Fix prometheus to survive mem3_sync termination
Currently, if `mem3_sync` is terminated, `prometheus_server` will
crash the BEAM when it tries to get internal replication jobs:
```
[error] 2023-05-31T15:52:13.989437Z node1@127.0.0.1 <0.1065.0> -------- gen_server couch_prometheus_server terminated with reason: no such process or port in call to gen_server:call(mem3_sync, get_backlog) at gen_server:call/2(line:370) <= couch_prometheus_server:get_internal_replication_jobs_stat/0(line:131) <= couch_prometheus_server:get_system_stats/0(line:118) <= couch_prometheus_server:refresh_metrics/0(line:90) <= couch_prometheus_server:handle_info/2(line:76) <= gen_server:try_dispatch/4(line:1123) <= gen_server:handle_msg/6(line:1200) <= proc_lib:init_p_do_apply/3(line:240)
```
and eventually
```
[os_mon] cpu supervisor port (cpu_sup): Erlang has closed
{"Kernel pid terminated",application_controller,"{application_terminated,couch_prometheus,shutdown}"}
```
This adds a try/catch to prevent the crash.

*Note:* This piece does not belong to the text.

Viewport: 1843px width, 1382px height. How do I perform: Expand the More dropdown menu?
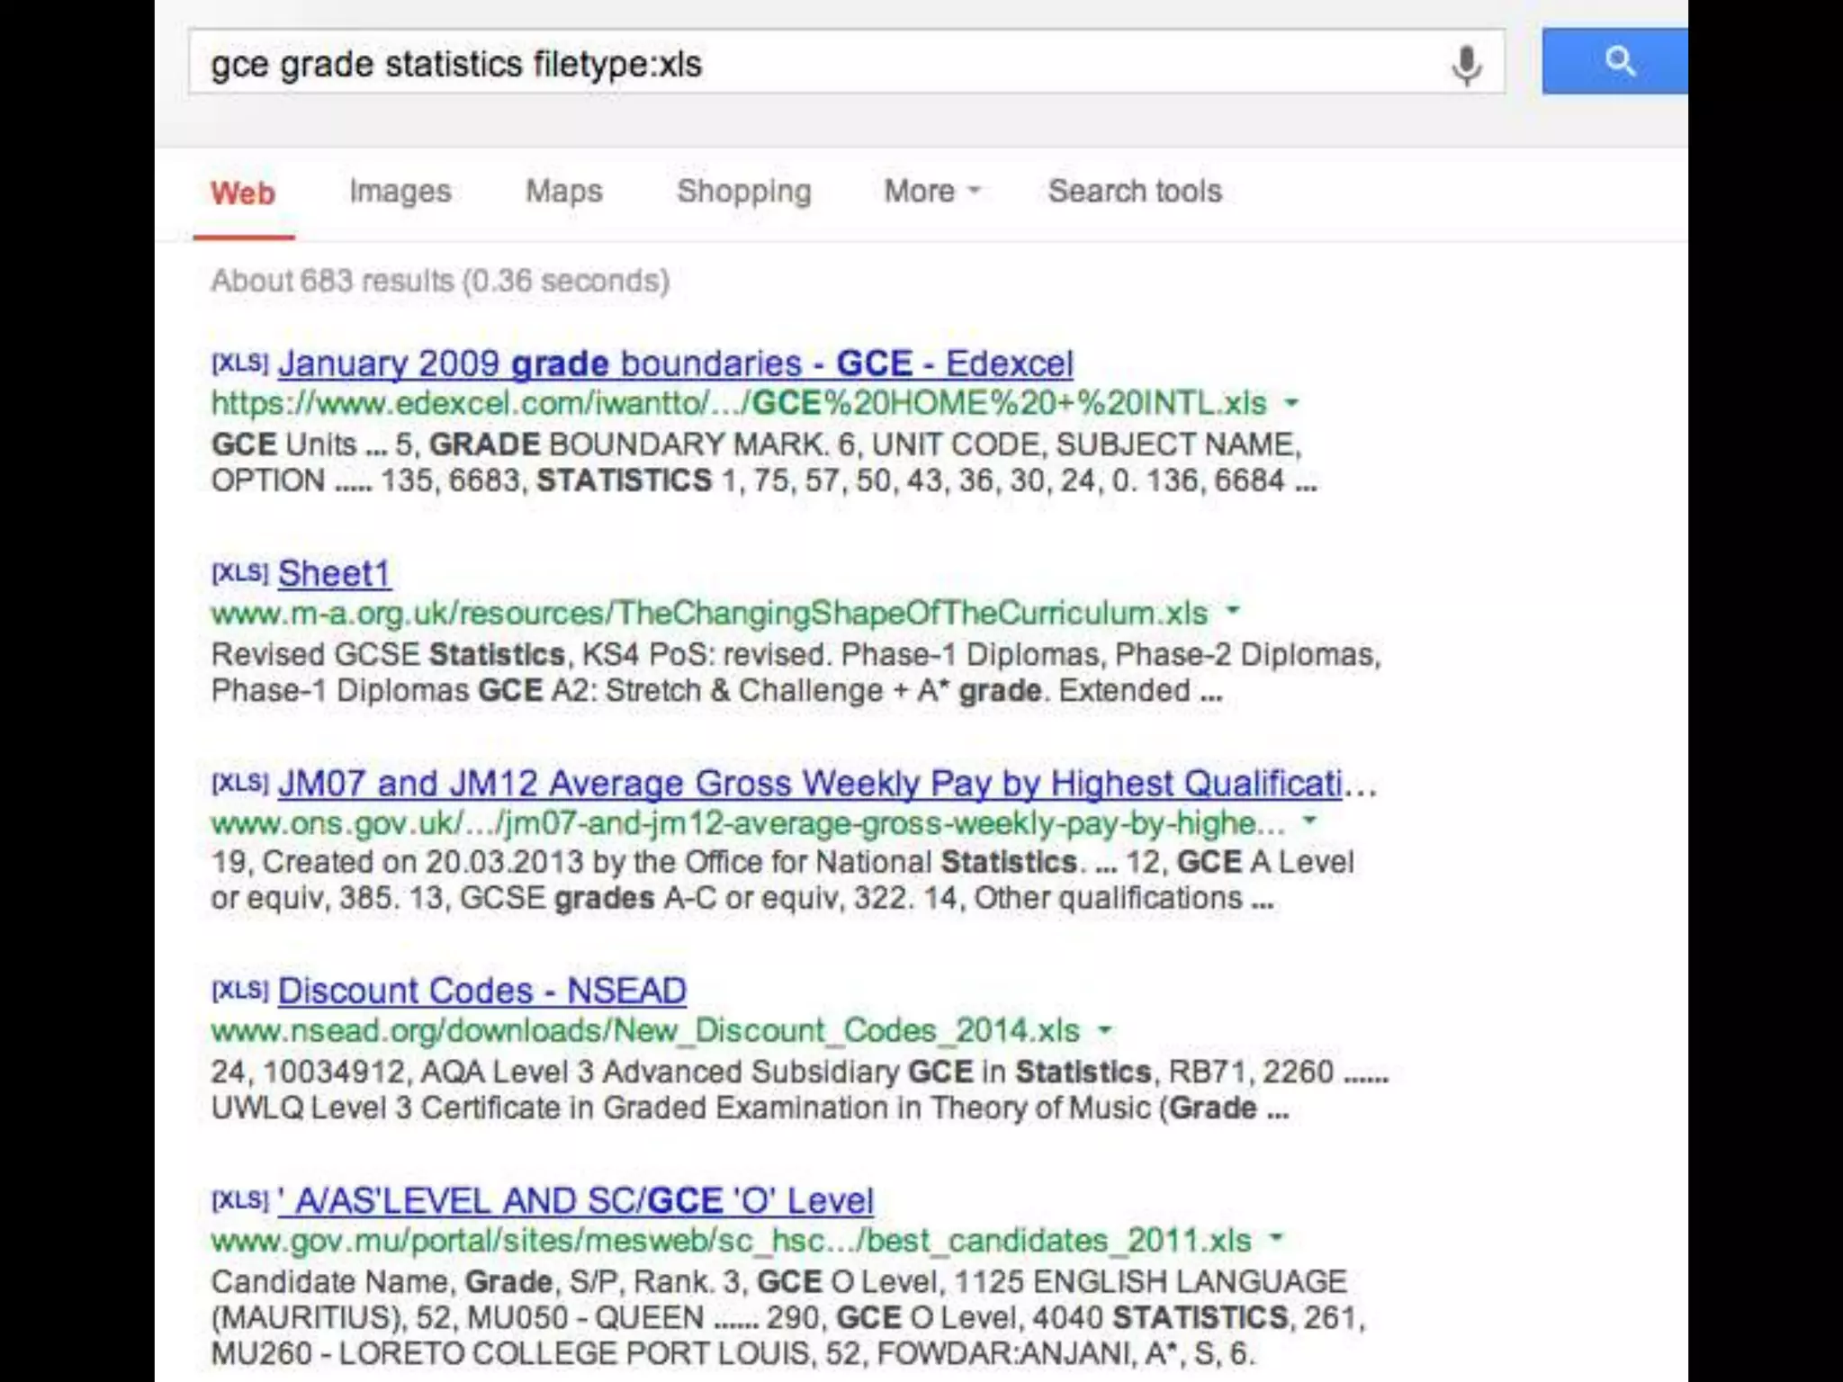930,192
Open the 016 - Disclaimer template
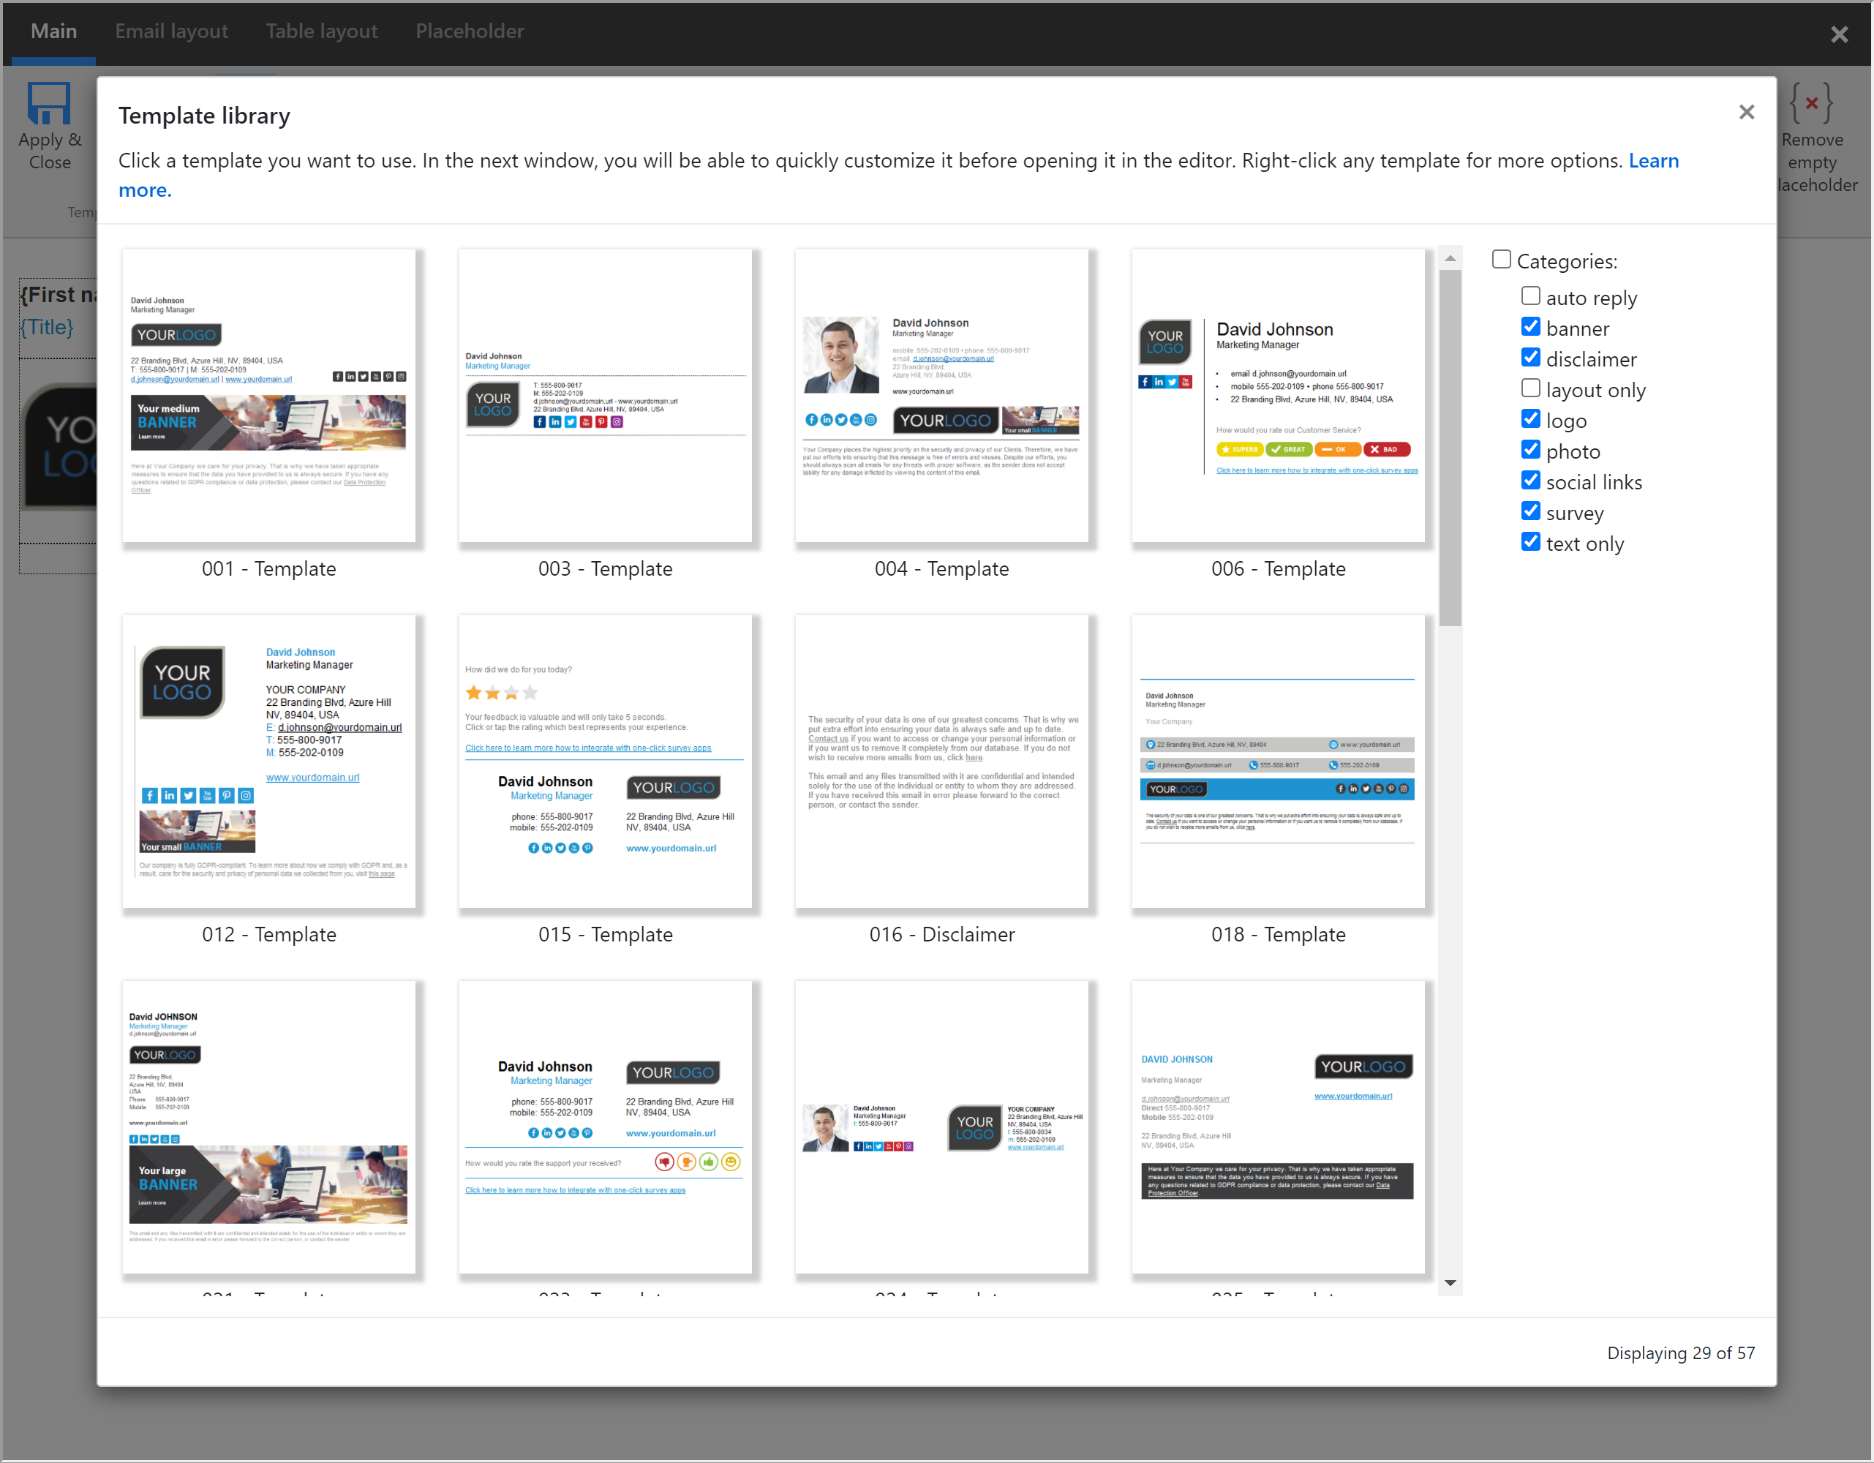1874x1463 pixels. (942, 762)
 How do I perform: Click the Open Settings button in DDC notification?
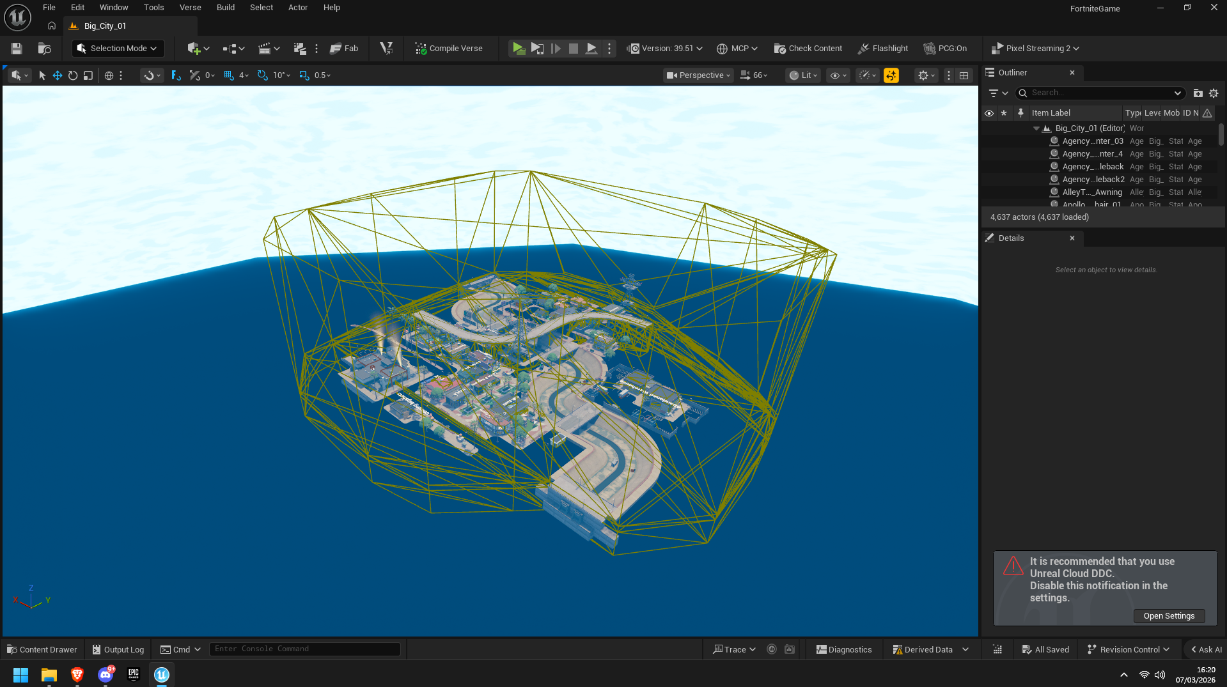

diff --git a/src/couch_prometheus/src/couch_prometheus_server.erl b/src/couch_prometheus/src/couch_prometheus_server.erl
index d40efc7..1649898 100644
--- a/src/couch_prometheus/src/couch_prometheus_server.erl
+++ b/src/couch_prometheus/src/couch_prometheus_server.erl
@@ -36,6 +36,12 @@
terminate/2
]).
+-ifdef(TEST).
+-export([
+ get_internal_replication_jobs_stat/0
+]).
+-endif.
+
-include("couch_prometheus.hrl").
start_link() ->
@@ -128,7 +134,13 @@
internal_replication_jobs,
gauge,
"count of internal replication changes to process",
- mem3_sync:get_backlog()
+ try
+ mem3_sync:get_backlog()
+ catch
+ _:_ ->
+ couch_log:warning("~p mem3_sync down", [?MODULE]),
+ 0
+ end
).
get_membership_stat() ->
diff --git a/src/couch_prometheus/test/eunit/couch_prometheus_e2e_tests.erl b/src/couch_prometheus/test/eunit/couch_prometheus_e2e_tests.erl
index 2a10160..d24a01b 100644
--- a/src/couch_prometheus/test/eunit/couch_prometheus_e2e_tests.erl
+++ b/src/couch_prometheus/test/eunit/couch_prometheus_e2e_tests.erl
@@ -41,7 +41,8 @@
?TDEF_FE(t_prometheus_port),
?TDEF_FE(t_metric_updated),
?TDEF_FE(t_no_duplicate_metrics),
- ?TDEF_FE(t_starts_with_couchdb)
+ ?TDEF_FE(t_starts_with_couchdb),
+ ?TDEF_FE(t_survives_mem3_sync_termination)
]
}
}
@@ -173,6 +174,19 @@
Lines
).
+t_survives_mem3_sync_termination(_) ->
+ ServerPid = whereis(couch_prometheus_server),
+ ?assertNotEqual(undefined, ServerPid),
+ ?assertNotEqual(undefined, whereis(mem3_sync)),
+ ok = supervisor:terminate_child(mem3_sup, mem3_sync),
+ ?assertEqual(undefined, whereis(mem3_sync)),
+ ?assertMatch(
+ [[_, _], <<"couchdb_internal_replication_jobs 0">>],
+ couch_prometheus_server:get_internal_replication_jobs_stat()
+ ),
+ {ok, _} = supervisor:restart_child(mem3_sup, mem3_sync),
+ ?assertEqual(ServerPid, whereis(couch_prometheus_server)).
+
node_local_url(Port) ->
Addr = config:get("chttpd", "bind_address", "127.0.0.1"),
lists:concat(["http://", Addr, ":", Port, "/_node/_local/_prometheus"]).